Photographe pervers : Pas de procès pour les victimes qui l’ont dénoncé sur les réseaux sociaux


Deux jeunes femmes comparaissent aujourd’hui au tribunal de Champ Fleuri pour "cyber harcèlement", après avoir dénoncé les agissements d’un photographe qu'elles jugent pervers sur le réseau social Instagram. Plusieurs plaintes pour abus de confiance et attouchements sexuels ont été déposées à l’encontre du professionnel de l’image. Lui-même avait déjà déposé plainte contre les deux jeunes lanceuses d’alerte.

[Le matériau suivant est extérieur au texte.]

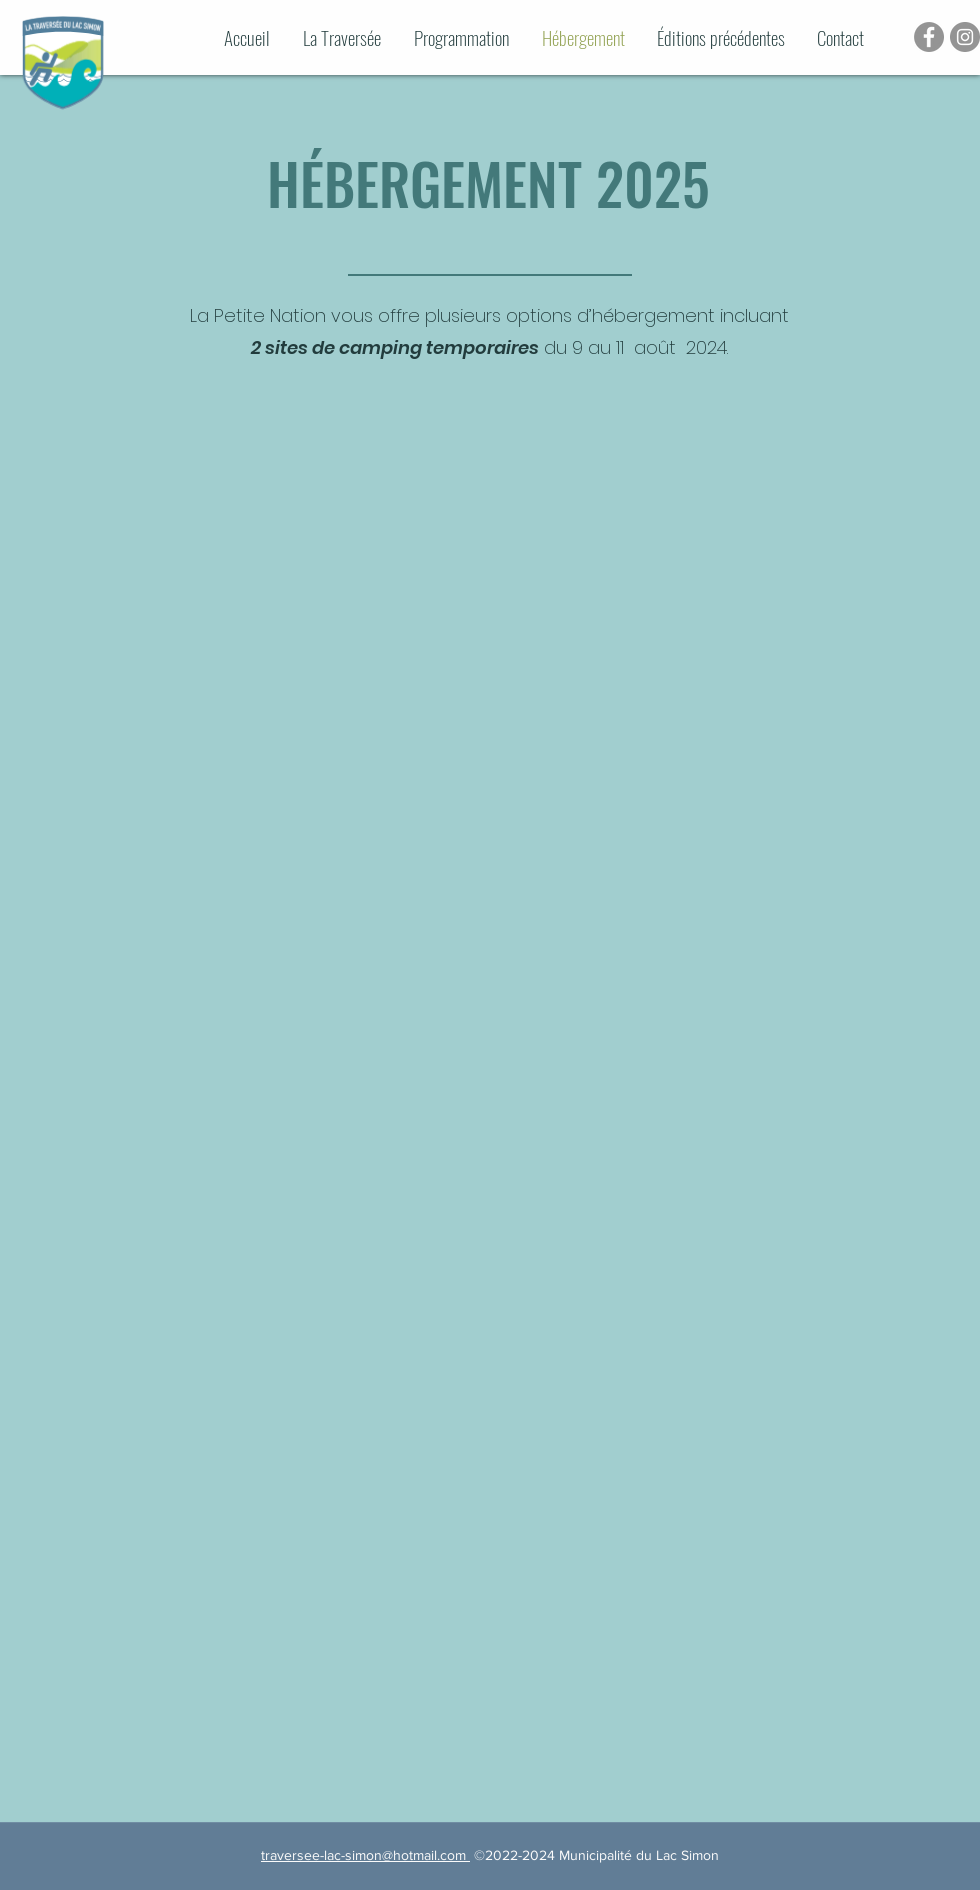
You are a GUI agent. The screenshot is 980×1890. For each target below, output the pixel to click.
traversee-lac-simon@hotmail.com (365, 1855)
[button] (727, 37)
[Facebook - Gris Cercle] (929, 37)
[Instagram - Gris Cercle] (965, 37)
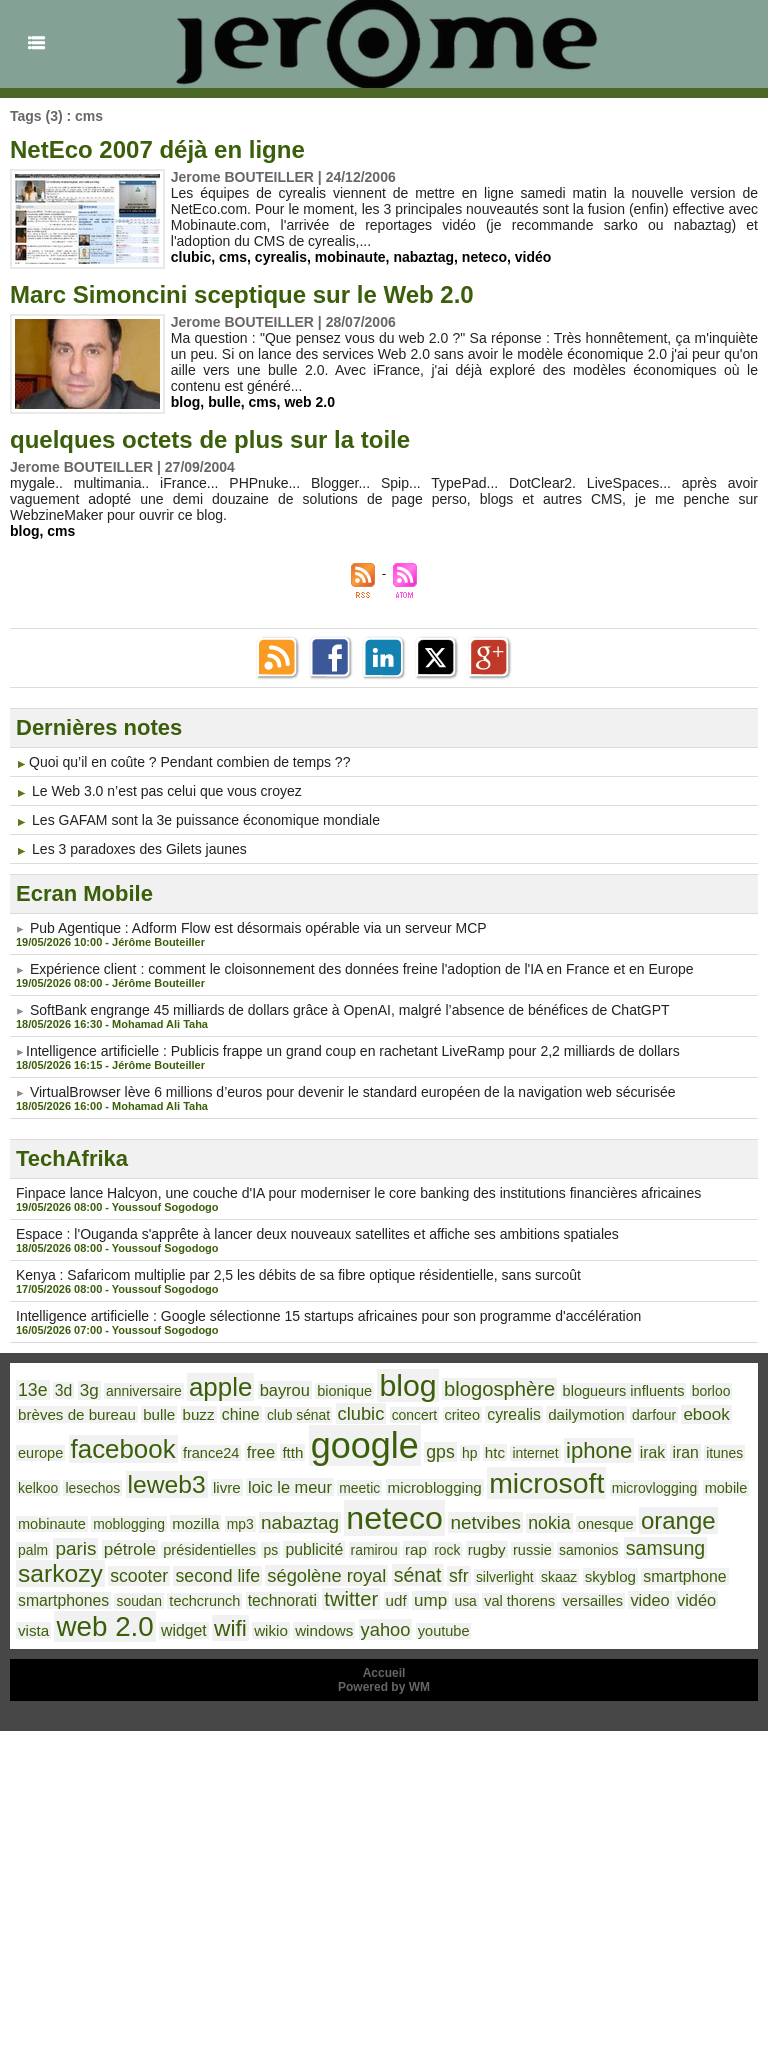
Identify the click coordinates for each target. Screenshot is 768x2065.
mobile (726, 1488)
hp (469, 1453)
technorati (282, 1600)
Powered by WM (384, 1687)
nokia (549, 1523)
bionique (344, 1391)
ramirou (374, 1550)
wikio (271, 1630)
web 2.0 (309, 402)
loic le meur (290, 1487)
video (649, 1600)
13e (33, 1390)
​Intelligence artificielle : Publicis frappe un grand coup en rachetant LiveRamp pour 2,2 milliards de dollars (353, 1051)
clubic (191, 257)
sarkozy (60, 1573)
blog (186, 402)
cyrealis (281, 257)
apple (220, 1387)
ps (270, 1550)
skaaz (559, 1577)
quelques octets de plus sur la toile (210, 439)
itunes (724, 1453)
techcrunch (204, 1601)
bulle (224, 402)
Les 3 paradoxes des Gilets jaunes (139, 849)
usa (465, 1601)
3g (89, 1390)
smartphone (684, 1576)
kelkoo (38, 1488)
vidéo (533, 257)
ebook (706, 1414)
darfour (654, 1415)
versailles (593, 1601)
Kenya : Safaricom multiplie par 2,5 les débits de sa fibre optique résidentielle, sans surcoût (298, 1275)
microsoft (546, 1483)
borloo (711, 1391)
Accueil (384, 1673)
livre (227, 1487)
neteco (484, 257)
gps (440, 1452)
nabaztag (423, 257)
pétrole (130, 1549)
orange (678, 1520)
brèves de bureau (77, 1414)
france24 (211, 1453)
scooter (139, 1576)
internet (535, 1453)
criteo (463, 1415)
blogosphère (499, 1389)
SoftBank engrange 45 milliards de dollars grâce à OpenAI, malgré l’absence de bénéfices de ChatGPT (350, 1010)
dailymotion (586, 1414)
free (261, 1452)
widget (184, 1630)
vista (33, 1630)
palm (33, 1550)
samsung (665, 1548)
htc (495, 1452)
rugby (487, 1549)
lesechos (92, 1488)
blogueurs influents (624, 1391)
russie (532, 1550)
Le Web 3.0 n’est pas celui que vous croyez (167, 791)
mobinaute (350, 257)
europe (40, 1453)
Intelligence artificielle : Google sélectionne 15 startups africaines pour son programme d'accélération (328, 1316)
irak (652, 1452)
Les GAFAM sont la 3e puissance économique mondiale (206, 820)
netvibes (485, 1522)
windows (324, 1630)
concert (415, 1415)
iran (685, 1452)
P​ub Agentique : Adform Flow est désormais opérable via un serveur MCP (258, 928)
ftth (292, 1452)
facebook (123, 1449)
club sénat (298, 1415)
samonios (588, 1550)
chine (241, 1414)
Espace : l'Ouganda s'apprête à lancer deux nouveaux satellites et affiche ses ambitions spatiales (317, 1234)
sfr (459, 1576)
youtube (444, 1631)
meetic (359, 1488)
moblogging (129, 1524)
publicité (314, 1549)
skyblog (610, 1576)
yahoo (386, 1629)
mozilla (195, 1523)
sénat (418, 1575)
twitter (351, 1599)
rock (447, 1550)
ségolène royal (326, 1575)
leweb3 (167, 1484)
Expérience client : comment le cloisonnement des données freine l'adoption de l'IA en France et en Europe (362, 969)
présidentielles (209, 1550)
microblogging (435, 1487)
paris (75, 1548)
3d (64, 1390)
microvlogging (655, 1488)
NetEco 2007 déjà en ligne (157, 149)
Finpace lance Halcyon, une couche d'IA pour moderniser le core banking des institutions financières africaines (358, 1193)
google (365, 1445)
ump (430, 1600)
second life (217, 1576)
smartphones (63, 1600)
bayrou (285, 1390)
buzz (199, 1414)
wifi (230, 1628)
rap (416, 1549)
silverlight (505, 1577)
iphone (599, 1450)
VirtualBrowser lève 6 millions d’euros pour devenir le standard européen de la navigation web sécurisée (353, 1092)
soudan (139, 1601)
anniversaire (144, 1391)
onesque (606, 1524)
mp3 (240, 1524)
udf (396, 1600)
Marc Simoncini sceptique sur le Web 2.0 (242, 294)
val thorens (519, 1601)
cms (233, 257)
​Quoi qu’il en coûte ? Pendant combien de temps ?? (189, 762)
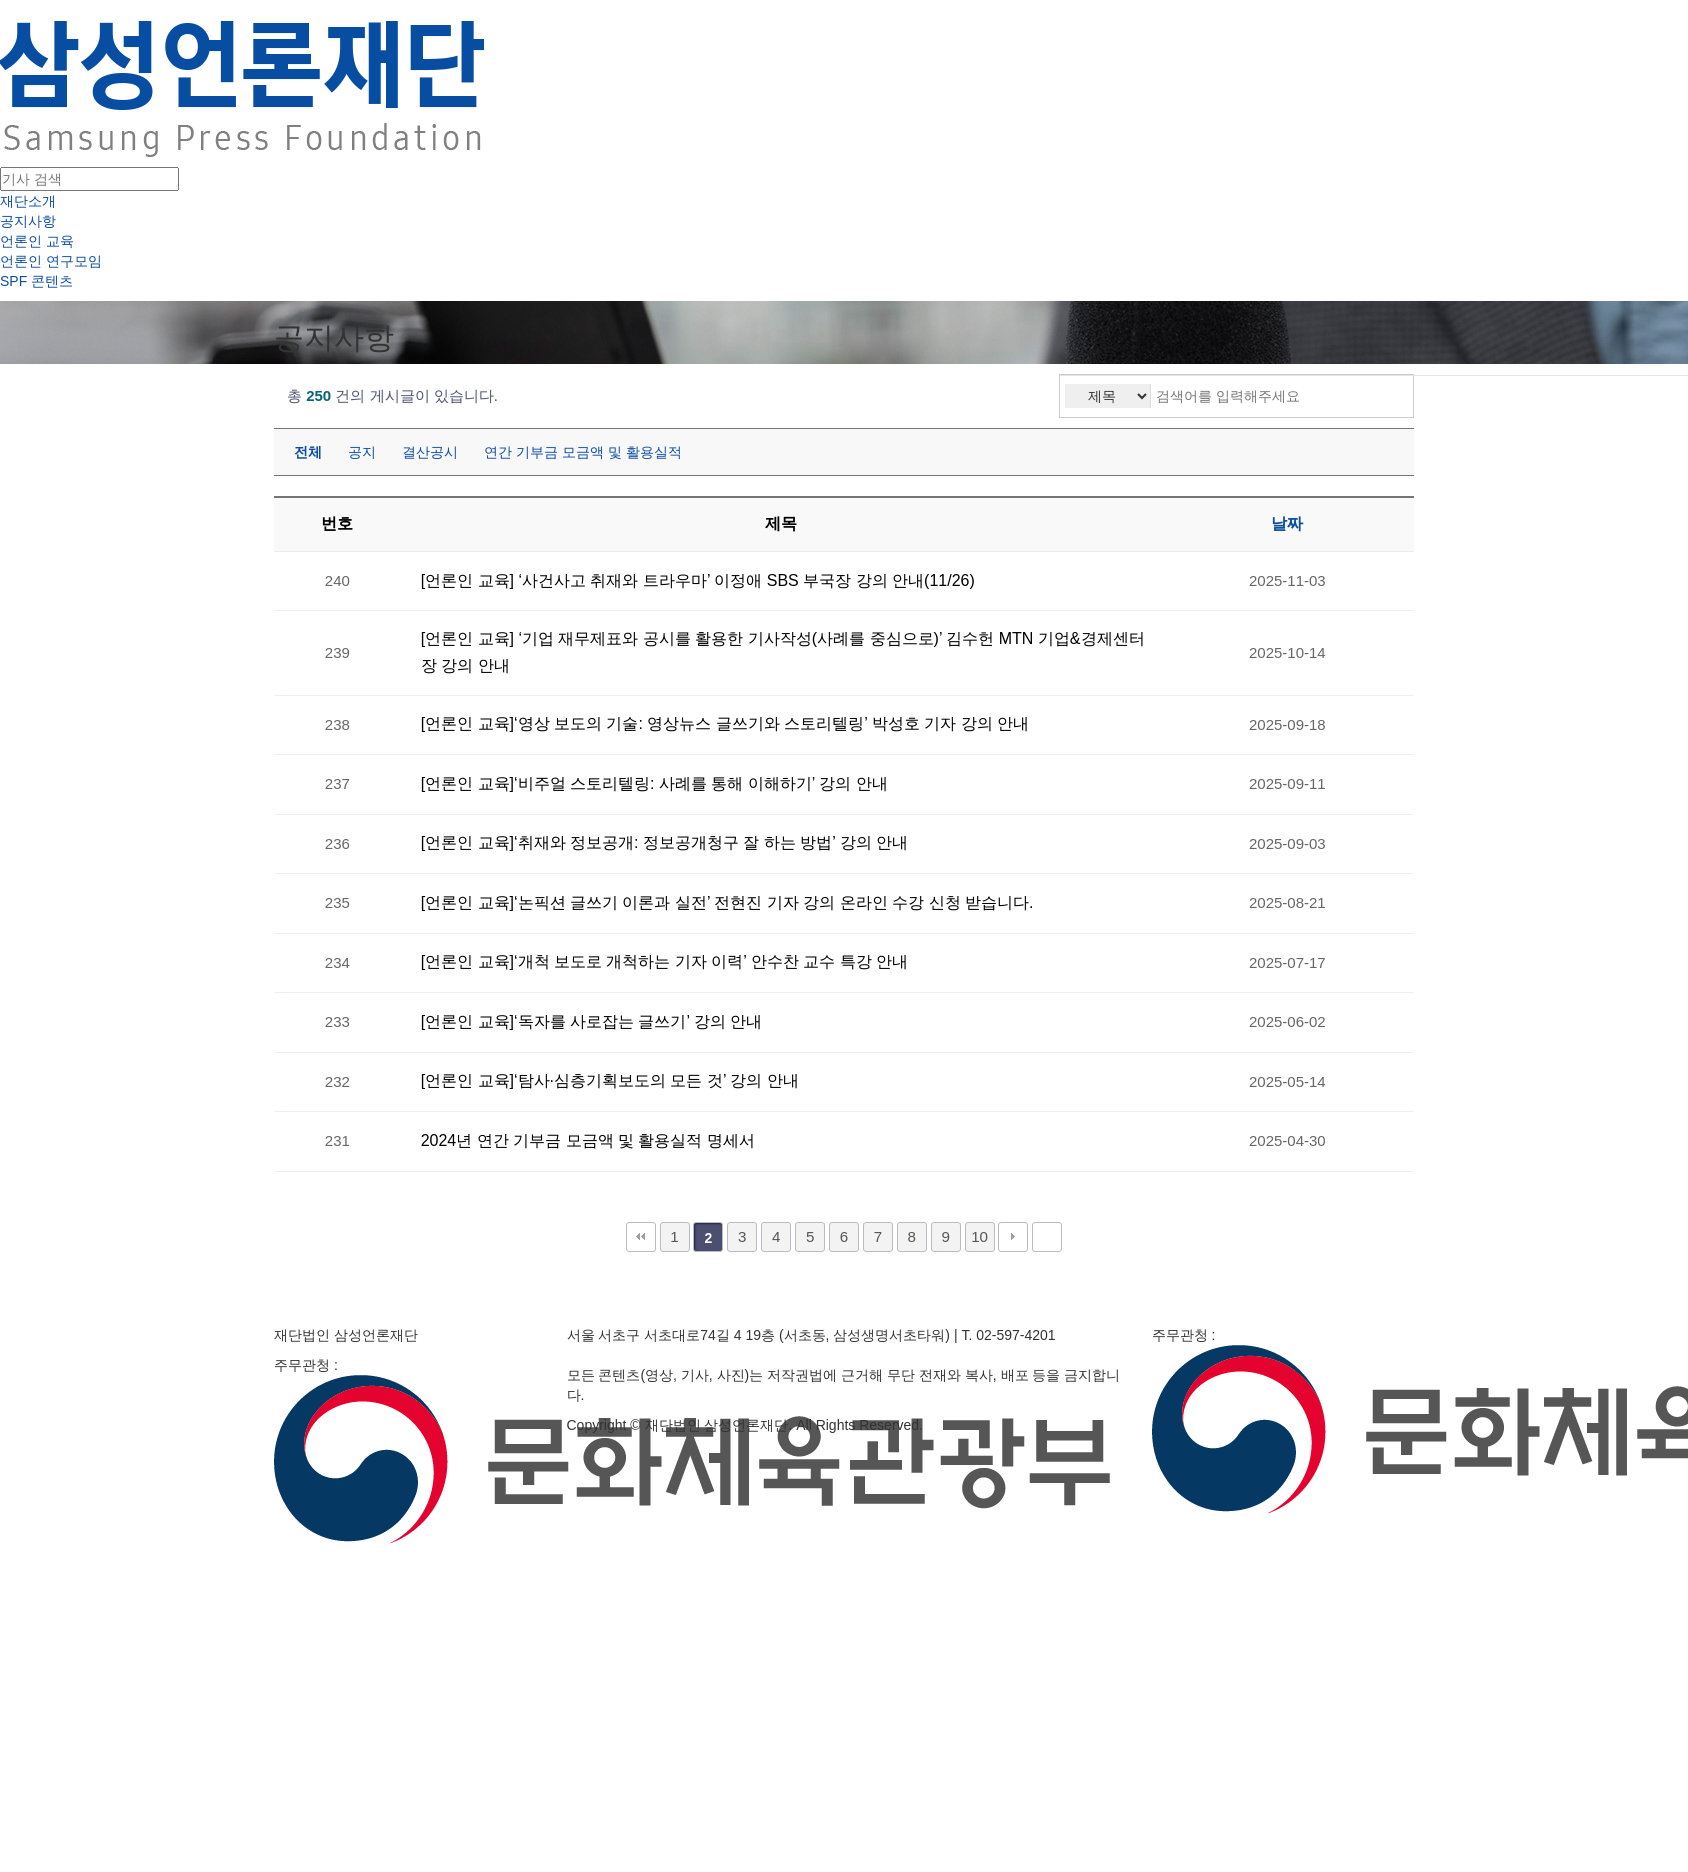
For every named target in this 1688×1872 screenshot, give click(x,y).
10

Par - Publié le Vendredi 26 Juin 2020 à 10:48 | Lu 6454 fois

Photo d'illustration
Photo d'illustration
"J’ai juste signalé un mauvais comportement, et je me retrouve accusée de harcèlement, je suis un peu choquée", nous confiait Laura* au début du mois de juin.
 
Une autre jeune modèle que nous appellerons Coralie* et elle comparaissent aujourd’hui devant le tribunal pour "cyber-harcèlement", après avoir publié sur Instagram des témoignages de victimes d’un même photographe "pervers".
 
Coralie en a fait les frais en personne, et nous racontait déjà son shooting infernal dans le studio Saint-Pierrois du photographe : alors qu’elle avait clairement indiqué ne pas vouloir poser seins nus, l’homme a insisté en feignant une technique de retouche photo, et les exigences des marques de modes pour lesquelles il dit travailler (Etam, Calvin Klein).
 
Suite à leurs publications sur les réseaux sociaux, le photographe et sa compagne ont porté plainte pour cyber harcèlement contre les deux jeunes femmes. Mais le procès n’a pas pu avoir lieu ce vendredi devant le tribunal correctionnel. Les raisons : une citation (ce qui sert pour la partie civile à saisir le tribunal ) peu claire à cause du manque de précision liée aux lieux et aux dates des faits, l’absence des casiers judiciaires des prévenues et selon l’avocat de la défense, Me Jean-Jacques Morel, une incertitude liée aux preuves sur Instagram.
 
En effet, il s’agit de manquements dans le constat de l’huissier de justice: lorsque la partie civile cite les prévenus à comparaître au tribunal sans qu’il n’y ait eu d’enquête.
 
La citation a été déclarée nulle par le tribunal. Il n'y a donc plus de procès.
 
Mais l’affaire ne devrait pas en rester là puisqu’au moins 4 jeunes femmes, dont une mineure, ont porté plainte contre le photographe pour abus de confiance et attouchements sexuels.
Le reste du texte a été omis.